A subsidized loan, or a loan on which the interest payments are deferred until after the student graduates, is traditionally a need-based form of government aid designed to help students avoid the pressure of education debts while in school.
According to an April 2012 article USA Today article, some federal financial aid, such as the widely-used subsidized Stafford loan, will be subject to annual interest rate increases from 3.4 percent to 6.8 percent, or double the previous rate.
This policy is only applicable to loans taken out after July 1, 2012, so many upperclassmen would be exempt from the increase. According to the Department of Education, however, 7 million undergraduate students across the nation will be affected by the legislation.
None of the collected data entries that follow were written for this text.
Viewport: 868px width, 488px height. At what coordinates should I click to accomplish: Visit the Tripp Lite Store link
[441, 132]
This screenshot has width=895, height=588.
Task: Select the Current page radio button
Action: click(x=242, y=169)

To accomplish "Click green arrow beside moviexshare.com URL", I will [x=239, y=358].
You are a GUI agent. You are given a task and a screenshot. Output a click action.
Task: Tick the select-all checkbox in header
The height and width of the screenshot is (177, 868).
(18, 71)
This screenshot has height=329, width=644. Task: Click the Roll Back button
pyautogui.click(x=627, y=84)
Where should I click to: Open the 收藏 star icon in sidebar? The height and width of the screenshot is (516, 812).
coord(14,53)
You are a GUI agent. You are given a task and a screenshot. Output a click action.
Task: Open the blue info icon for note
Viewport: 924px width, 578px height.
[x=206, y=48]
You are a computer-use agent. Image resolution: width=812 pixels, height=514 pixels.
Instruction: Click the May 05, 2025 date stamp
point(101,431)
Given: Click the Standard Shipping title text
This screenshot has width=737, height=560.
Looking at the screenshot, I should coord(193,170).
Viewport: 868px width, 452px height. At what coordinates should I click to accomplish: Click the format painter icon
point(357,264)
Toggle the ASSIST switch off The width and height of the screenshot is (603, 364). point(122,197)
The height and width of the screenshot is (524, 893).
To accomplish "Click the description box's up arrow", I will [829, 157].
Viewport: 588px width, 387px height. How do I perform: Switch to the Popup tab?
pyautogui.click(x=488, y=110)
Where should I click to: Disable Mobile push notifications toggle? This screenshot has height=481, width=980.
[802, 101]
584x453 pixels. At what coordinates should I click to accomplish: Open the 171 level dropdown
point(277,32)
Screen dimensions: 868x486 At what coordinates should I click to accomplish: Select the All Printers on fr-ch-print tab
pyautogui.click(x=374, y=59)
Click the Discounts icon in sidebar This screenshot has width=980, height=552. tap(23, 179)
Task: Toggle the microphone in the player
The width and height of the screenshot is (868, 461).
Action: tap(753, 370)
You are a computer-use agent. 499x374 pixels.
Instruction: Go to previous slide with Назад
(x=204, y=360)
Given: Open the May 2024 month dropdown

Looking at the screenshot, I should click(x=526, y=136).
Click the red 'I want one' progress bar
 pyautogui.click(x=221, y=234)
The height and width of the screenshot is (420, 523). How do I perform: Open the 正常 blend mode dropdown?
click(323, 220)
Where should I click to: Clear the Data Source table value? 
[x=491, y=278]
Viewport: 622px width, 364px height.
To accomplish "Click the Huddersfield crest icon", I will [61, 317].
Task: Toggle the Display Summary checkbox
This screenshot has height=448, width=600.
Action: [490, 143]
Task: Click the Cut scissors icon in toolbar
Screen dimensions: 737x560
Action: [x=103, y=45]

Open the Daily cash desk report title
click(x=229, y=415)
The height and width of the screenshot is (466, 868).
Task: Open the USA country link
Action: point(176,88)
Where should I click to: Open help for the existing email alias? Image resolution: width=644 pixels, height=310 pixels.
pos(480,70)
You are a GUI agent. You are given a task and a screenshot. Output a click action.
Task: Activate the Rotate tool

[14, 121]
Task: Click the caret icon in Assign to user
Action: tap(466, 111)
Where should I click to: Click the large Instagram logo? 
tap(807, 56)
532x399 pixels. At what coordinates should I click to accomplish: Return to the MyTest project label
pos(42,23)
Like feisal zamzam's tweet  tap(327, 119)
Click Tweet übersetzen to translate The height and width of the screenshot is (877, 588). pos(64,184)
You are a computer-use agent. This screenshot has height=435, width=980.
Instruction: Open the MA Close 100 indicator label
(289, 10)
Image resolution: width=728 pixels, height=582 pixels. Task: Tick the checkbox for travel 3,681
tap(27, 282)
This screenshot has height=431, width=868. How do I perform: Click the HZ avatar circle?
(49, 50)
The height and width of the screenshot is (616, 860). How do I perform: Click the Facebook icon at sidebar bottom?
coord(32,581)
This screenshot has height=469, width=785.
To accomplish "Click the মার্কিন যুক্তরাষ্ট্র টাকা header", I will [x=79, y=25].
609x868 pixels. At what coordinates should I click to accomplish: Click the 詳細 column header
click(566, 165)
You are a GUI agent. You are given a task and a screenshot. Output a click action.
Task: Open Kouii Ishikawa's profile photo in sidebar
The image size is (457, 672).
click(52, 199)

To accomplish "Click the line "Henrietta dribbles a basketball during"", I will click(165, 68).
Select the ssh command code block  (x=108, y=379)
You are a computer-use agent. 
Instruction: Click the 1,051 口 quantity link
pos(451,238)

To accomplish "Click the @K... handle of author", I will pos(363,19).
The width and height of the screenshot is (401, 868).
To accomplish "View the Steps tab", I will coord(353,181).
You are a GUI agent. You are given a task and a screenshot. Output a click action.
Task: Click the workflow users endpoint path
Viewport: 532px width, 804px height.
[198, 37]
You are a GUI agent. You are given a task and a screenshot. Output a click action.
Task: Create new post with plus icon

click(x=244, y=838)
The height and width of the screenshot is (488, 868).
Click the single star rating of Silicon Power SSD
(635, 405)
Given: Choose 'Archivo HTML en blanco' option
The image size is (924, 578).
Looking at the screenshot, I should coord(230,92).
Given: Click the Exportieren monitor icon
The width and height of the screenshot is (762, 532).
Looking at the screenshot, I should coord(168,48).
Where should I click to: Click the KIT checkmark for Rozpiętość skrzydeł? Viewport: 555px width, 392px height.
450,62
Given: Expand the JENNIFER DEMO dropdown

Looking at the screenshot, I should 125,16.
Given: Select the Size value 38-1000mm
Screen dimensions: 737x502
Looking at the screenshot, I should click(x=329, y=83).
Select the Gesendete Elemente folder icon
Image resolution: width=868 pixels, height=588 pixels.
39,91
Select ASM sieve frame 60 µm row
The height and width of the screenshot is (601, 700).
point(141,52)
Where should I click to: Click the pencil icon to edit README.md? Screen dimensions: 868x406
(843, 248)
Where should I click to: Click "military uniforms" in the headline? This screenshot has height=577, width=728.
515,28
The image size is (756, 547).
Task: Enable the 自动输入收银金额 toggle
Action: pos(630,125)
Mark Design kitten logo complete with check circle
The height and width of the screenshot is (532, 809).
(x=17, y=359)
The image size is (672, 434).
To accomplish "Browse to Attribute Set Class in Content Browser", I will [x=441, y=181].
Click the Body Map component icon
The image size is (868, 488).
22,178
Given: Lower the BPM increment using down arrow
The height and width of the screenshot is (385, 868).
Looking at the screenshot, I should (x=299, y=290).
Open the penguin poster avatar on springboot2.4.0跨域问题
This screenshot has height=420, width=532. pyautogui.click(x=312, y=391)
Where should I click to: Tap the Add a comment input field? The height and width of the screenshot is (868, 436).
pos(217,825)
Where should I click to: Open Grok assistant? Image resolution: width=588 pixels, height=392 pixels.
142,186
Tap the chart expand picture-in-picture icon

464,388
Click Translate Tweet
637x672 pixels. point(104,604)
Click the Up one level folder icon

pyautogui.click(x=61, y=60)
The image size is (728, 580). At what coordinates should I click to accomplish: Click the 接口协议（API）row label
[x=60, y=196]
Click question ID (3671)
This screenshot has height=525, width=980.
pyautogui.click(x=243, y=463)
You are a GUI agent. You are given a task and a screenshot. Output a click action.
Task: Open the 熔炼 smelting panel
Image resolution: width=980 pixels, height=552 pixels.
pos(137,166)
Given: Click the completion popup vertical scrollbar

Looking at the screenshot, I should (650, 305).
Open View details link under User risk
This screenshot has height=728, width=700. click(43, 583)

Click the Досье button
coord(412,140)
For those students who fall into this category, it may be worth your while to figure out a detailed repayment plan to avoid unpleasant surprises after graduation.
For those who plan on staying in school for as long as possible, your victory lap(s) may have just gotten a lot more expensive.
2. Increase in payroll taxes
Although technically Congress is not increasing taxes, they are letting a Bush-era tax cut expire, and the result will still be the same; a two-percentage-point increase in payroll taxes.
Students, who are often paid minimum wage, and other low income individuals will feel the pinch, said economist Joel Naroff in a Jan. 22 USA Today article.
Naroff said this additional tax burden will take away disposable income for those in the lowest tax bracket, leading to possible changes in spending habits that will account for the increase in tax expenses. According to economists at JPMorgan, estimates show a national spending reduction of $125 billion.
Regardless of what your position is on tax policy, the fact of the matter is that students who rely on low-income jobs will have to tighten their belts and budget due to a smaller paycheck from now on.
3. Rising food prices
Not surprisingly, the Midwest drought in the summer of 2012 is still taking a toll.
According to a October 2012 NBC news article, prices for common food items such as soybeans and wheat shot up as high as 40 to 50 percent during the summer of 2012, and the trend is expected to continue.
In 2013, experts predict that prices for food products will rise by 3.5-4 percent. Though this may not seem like much, it adds up every time you go to the grocery store.
Businesses who will feel the pinch of rising costs will also likely raise their prices to cover their expenses.
Students can create a more stringent food budget for themselves in the coming months. Those that eat out constantly, consider making a few more meals at home. Those that cook regularly, prioritize at the grocery store — maybe you don’t absolutely need that $40 ribeye steak today.